Male coco de mer tree population at Fond Ferdinand is stable, says Seychelles Islands Foundation
A recent marking exercise of male coco de mer trees by the Seychelles Islands Foundation (SIF) at the Fond Ferdinand reserve on Praslin has shown that its population is stable.
The SIF, which manages the reserve, made the announcement recently following the completion of the exercise which began in October 2021 and ended in September this year. The exercise was a precursor to a census the Foundation plans to hold later this year.
The coco de mer, the world’s biggest nut, is endemic to Seychelles, a group of 115 islands in the western Indian Ocean. It grows naturally only on two of Seychelles’ islands, Praslin and Curieuse. On Praslin, it is found at the Vallee de Mai special reserve, which is one of the island nation’s UNESCO World Heritage sites, and at the Fond Ferdinand reserve.

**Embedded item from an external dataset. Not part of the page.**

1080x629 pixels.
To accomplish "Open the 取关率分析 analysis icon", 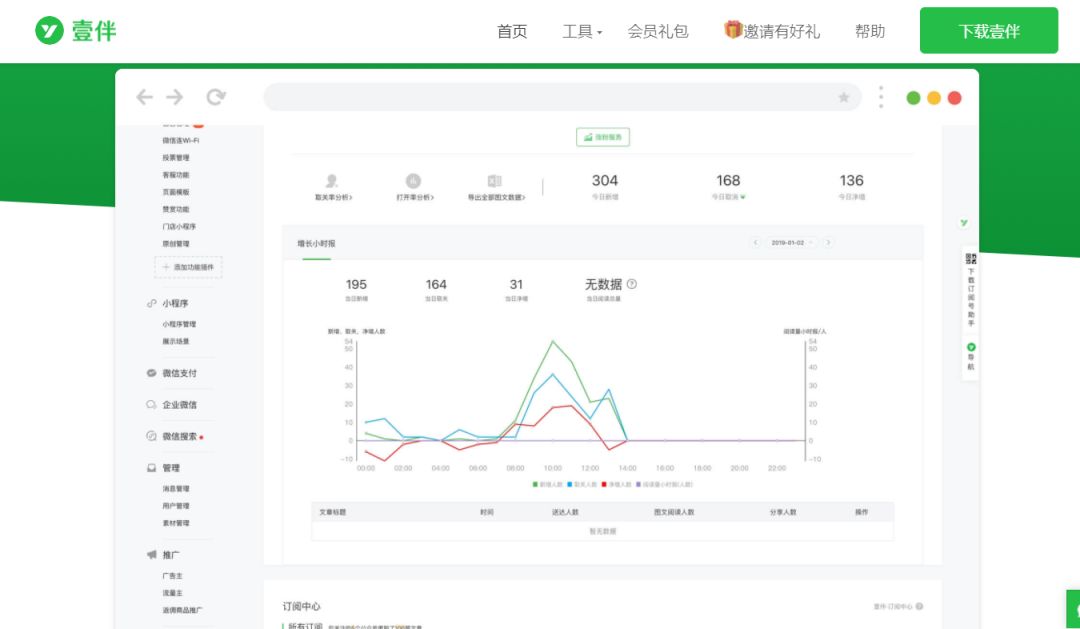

The nut is listed as an endangered species by the International Union for Conservation of Nature (IUCN).
The officer in charge of the project at SIF, Dr Annabel Constance, told SNA that the Foundation “is researching the two natural populations of coco de mer to update information on the population, reproductive biology, and distribution of the threatened trees.”
During the marking exercise, the SIF research team marked unidentified male coco de mer trees and re-marked those known from previous surveys, the last held in 2004.
Travelling through difficult terrains, the officers involved went around in sections to locate unidentified trees efficiently by walking in a straight line in predetermined sections and assigning consecutive numbers to trees as well as identifying if male or female through paint.
In addition to being allocated a number, their GPS positions were also recorded.
In total, the research team marked 45 new male trees and 901 were re-marked, although no dead trees were found during the survey.
In September 2020, SIF, which manages the Vallee de Mai, assumed the responsibility for Fond Ferdinand and extended its conservation mandate to one of Praslin’s and Seychelles’ most cherished protected areas.
The Fond Ferdinand reserve located at Grand Anse Praslin was opened in 2013. It covers 122 hectares of land and is six times larger than the Vallee de Mai.
Now that the marking exercise has been completed, SIF will go ahead with the census in October, as part of SIF’s Franklinia Foundation-sponsored project which is “Increasing the resilience of Seychelles’ flagship tree species coco de mer Lodoicea maldivica.”
It will cover all reproductive male and female immature plants as well as trees with trunks but no flowers in Vallee de Mai and Fond Ferdinand.
Constance also explained that “the results will show what is the size and height on average for trees within and across the different populations, where it is distributed, where it is densest, which areas might be struggling and whether the total population is increasing, stable or in decline thereby providing critical information for management and conservation.”